Abstract

As a bridge between videos and natural languages, video-text matching has been a hot multimedia research topic in recent years. Such cross-modal retrieval is usually achieved by learning a common embedding space where videos and text captions are directly comparable. It is still challenging because existing visual representations cannot exploit semantic correlations within videos well, resulting in a mismatch with semantic concepts that are contained in the corresponding text descriptions. In this article, we propose a new Guided Graph Attention Learning (GGAL) model to enhance video embedding learning by capturing important region-level semantic concepts within the spatiotemporal space. Our model builds connections between object regions and performs hierarchical graph reasoning on both frame-level and whole video–level region graphs. During this process, global context is used to guide attention learning on this hierarchical graph topology so that the learned overall video embedding can focus on essential semantic concepts and can be better aligned with text captions.
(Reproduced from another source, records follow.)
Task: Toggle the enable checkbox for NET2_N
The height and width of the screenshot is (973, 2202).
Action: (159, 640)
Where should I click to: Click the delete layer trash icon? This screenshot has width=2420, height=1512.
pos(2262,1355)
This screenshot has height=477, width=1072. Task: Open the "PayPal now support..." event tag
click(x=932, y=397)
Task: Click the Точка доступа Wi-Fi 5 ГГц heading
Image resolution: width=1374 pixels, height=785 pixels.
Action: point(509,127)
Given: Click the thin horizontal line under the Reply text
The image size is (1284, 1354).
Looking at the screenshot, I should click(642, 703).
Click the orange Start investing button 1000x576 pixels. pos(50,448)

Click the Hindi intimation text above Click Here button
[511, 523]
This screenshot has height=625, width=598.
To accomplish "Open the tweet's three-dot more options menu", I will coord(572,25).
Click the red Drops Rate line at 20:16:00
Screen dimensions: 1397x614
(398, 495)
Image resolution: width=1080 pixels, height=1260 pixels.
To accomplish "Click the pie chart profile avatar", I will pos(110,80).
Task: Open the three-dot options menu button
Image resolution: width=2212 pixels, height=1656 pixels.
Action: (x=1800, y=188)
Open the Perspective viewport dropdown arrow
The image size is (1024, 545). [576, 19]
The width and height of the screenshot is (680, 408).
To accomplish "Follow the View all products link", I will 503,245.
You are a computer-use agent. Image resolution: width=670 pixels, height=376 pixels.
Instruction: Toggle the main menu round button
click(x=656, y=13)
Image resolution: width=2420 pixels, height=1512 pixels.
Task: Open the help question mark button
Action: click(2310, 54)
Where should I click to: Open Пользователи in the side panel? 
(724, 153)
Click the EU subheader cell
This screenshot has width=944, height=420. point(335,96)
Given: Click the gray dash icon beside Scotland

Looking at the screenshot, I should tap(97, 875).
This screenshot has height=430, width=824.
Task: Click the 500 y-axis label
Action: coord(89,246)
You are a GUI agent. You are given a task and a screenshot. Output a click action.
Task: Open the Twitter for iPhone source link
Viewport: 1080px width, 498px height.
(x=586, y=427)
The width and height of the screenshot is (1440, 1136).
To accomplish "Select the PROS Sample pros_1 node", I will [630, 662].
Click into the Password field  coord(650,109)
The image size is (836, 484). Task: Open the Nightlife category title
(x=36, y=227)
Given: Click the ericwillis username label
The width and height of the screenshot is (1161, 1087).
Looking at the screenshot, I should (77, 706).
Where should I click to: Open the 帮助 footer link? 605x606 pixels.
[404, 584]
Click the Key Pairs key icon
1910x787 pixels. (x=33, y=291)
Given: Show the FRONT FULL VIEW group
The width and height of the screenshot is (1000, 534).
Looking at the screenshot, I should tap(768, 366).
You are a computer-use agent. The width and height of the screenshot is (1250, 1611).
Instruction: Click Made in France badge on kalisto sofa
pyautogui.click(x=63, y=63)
Experiments on commonly used benchmarks validate that GGAL outperforms many recent video-text retrieval methods with a clear margin. As multimedia data in dynamic environments becomes critically important, we also validate GGAL learned video-text representations that can be generalized well to unseen out-of-domain data via cross-dataset evaluations. To further investigate the interpretability of our model, we visualize attention weights learned by GGAL models. We find that GGAL successfully focuses on key semantic concepts in the video and has complementary attention on the context parts based on different ways of building region graphs.